Uterine rupture is the most significant and potentially catastrophic risk for both the patient and her fetus. Uterine rupture occurs both during labour or before onset of labour, complete rupture being more common during labour. Complete uterine rupture is an obstetric emergency increasing both maternal and fetal morbidity and in extreme cases, can lead to fetal and even maternal death. The present study revealed uterine scar dehiscence in 10.7% of women who had multiple repeat cesarean sections compared with 4.5% in the control group. Kashoggi15 study on multiple repeat caesarean sections also reported increased rates of 6.7 % in study group and 2.8% in control group.
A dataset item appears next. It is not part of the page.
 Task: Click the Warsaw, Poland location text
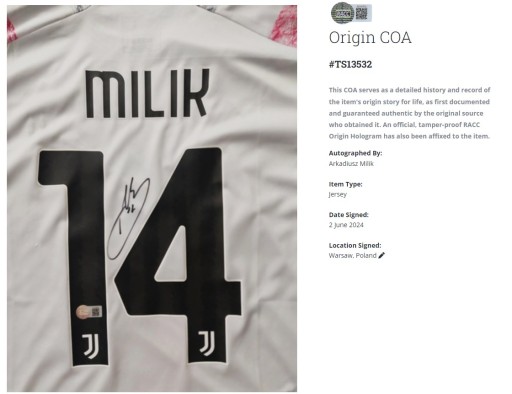click(353, 256)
Next important and dreaded complication associated with repeat caesarean section are those of abnormal placentation, placenta praevia and placenta accreta. Placenta praevia is defined as placenta being partially or wholly in the lower uterine segment, placenta accreta or morbid adherent placenta is a condition in which placenta is adherent to myometrium. Placenta praevia and accreta are considered as high risks as they need surgical expertise, longer operation time, massive blood transfusion;, may require bladder and bowel repair and caesarean hysterectomy. We found a similar rate of placenta praevia and accreta in both the groups (Incidence of Placenta praevia 7.1% in study and7.5% in control group and accrete 4.2% and 4% in study and control group respectively). Kashoggi15 study also reported similar rates of placenta praevia and accreta among patients with multiple repeat ceasrean sections. Other studies reveal slightly higher rates of placenta accreta and praevia in patients with higher order caesarean sections16.
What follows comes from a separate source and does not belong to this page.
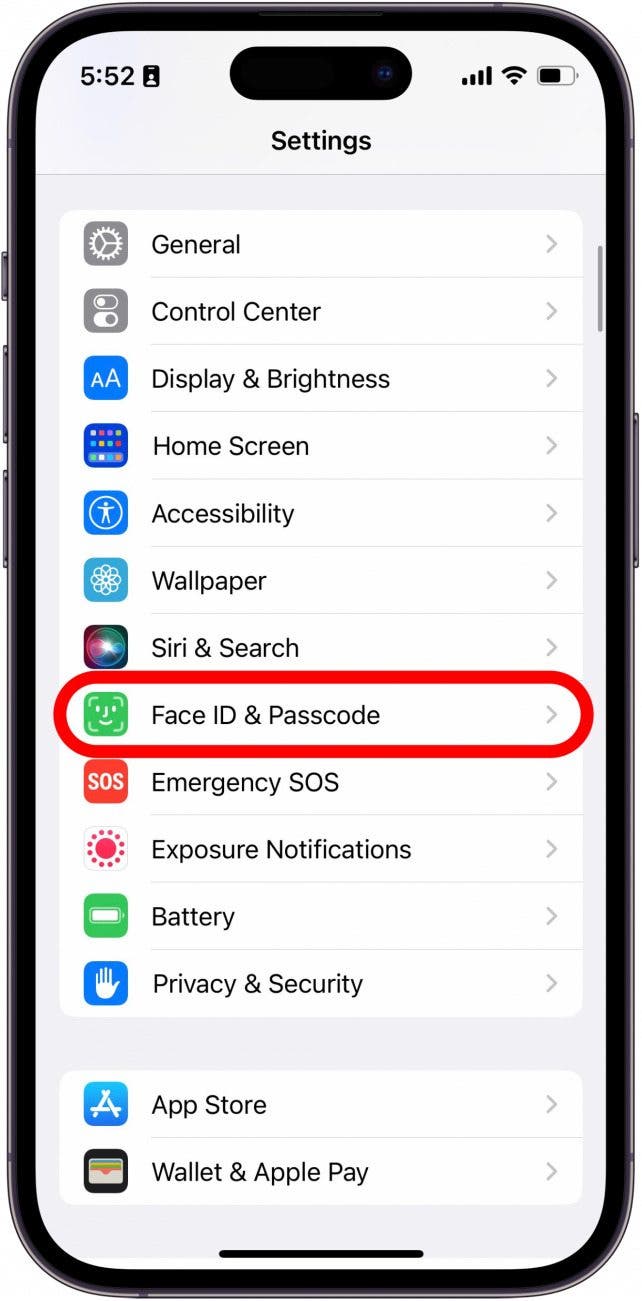Open the Face ID & Passcode settings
Most common indication for an emergency hysterectomy in obstetrics is massive hemorrhage often due to placenta accreta or fresh uterine rupture and postoperative morbidity is 35-60% in these patients. In this study, Caesarean hysterectomy was done in 5% cases in study group and in 3% cases in control group. 5 cases of placenta accreta and 2 cases of complete uterine rupture in study group required caesarean hysterectomy whereas 5 cases of placenta accreta and 1 cases of complete uterine rupture require Caesarean hysterectomy. There was no major morbidity noted in patients who underwent hysterectomy.

CONCLUSION

With trend of increasing primary caesarean and decreasing VBAC, multiple repeat caesareans will be more common in future days. Complications encountered in repeat caesareans are more frequent in higher order multiple caesarean sections. In our study, adhesions and uterine rupture were found in higher rates in higher order repeat caesarean sections. Placenta praevia and accrete were reported in almost equal incidence in both the groups. In conclusion, the rate of Caesarean sections and therefore, multiple repeat caesarean sections will continue to increase. Multiple repeated cesarean sections will increase the risks of operative complications and poor perinatal outcomes. Patients must be encouraged to undergo tubal ligation at third or fourth caesareans. Women should be counselled regarding the progressive increase in the risk for morbidity with repeat cesarean deliveries and encouraged to undergo tubal ligation at third or fourth caesarean section.